Task to complete:
Scale the lines that begin at the one containing "Where should I" and stop after the one containing "click(460, 60)". Copy them out in full. Multiply each click coordinate by 0.7 and round to a whole number, with halves going up. Leave every other number as it is, omit the pictures, and give only these lines.

Data records:
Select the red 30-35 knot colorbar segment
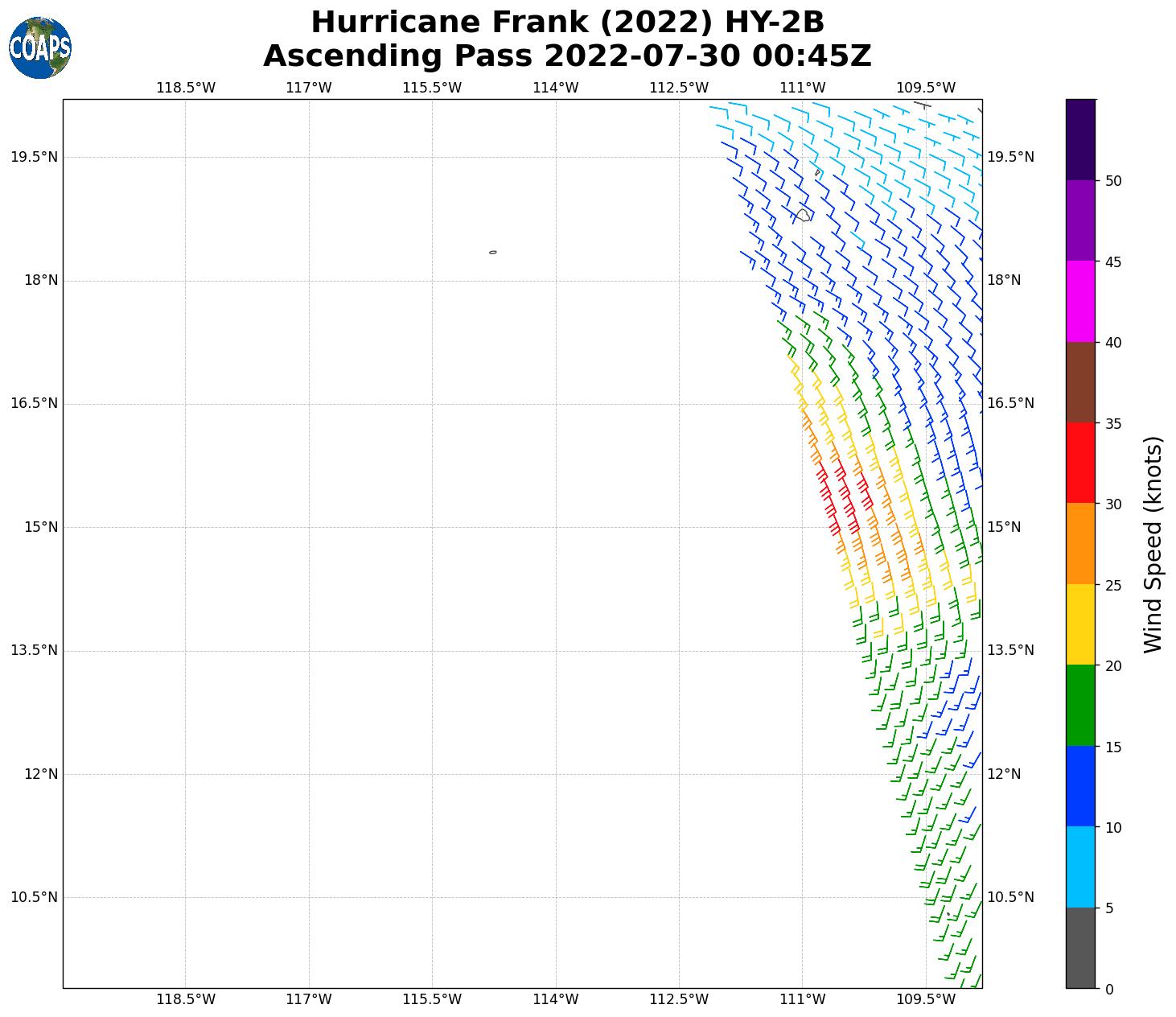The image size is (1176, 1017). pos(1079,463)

---

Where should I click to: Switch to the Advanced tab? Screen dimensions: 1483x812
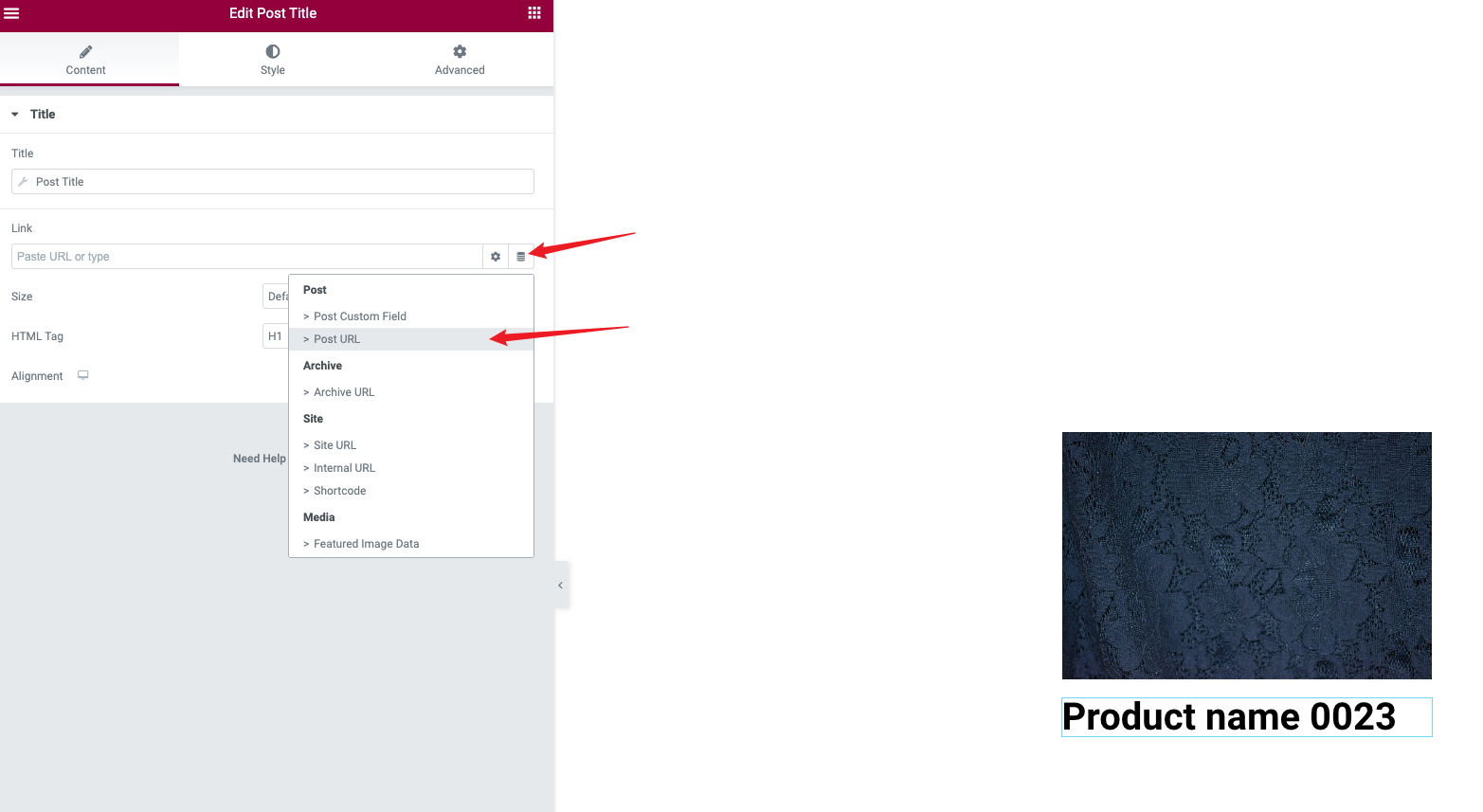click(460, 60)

--

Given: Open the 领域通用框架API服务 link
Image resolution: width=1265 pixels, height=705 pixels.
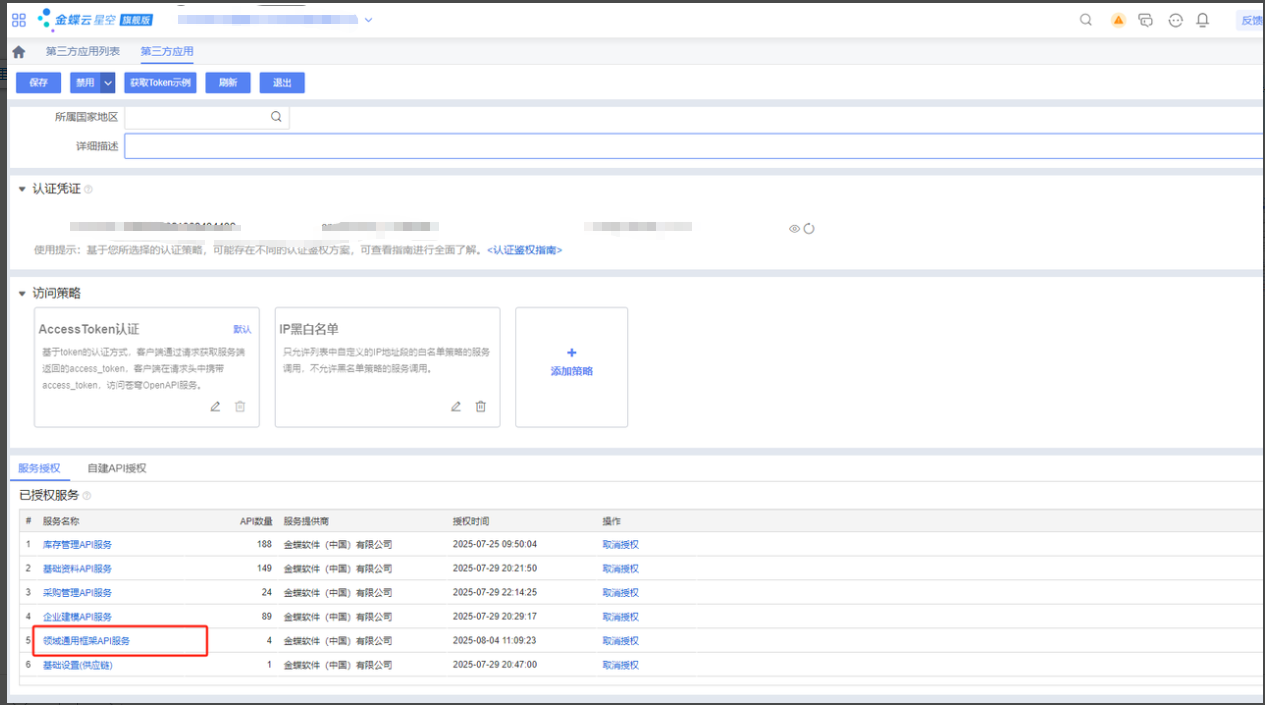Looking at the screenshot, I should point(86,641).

Complete response:
Where should I click to: Switch to the Advanced tab? Screen dimensions: 1483x812
click(322, 42)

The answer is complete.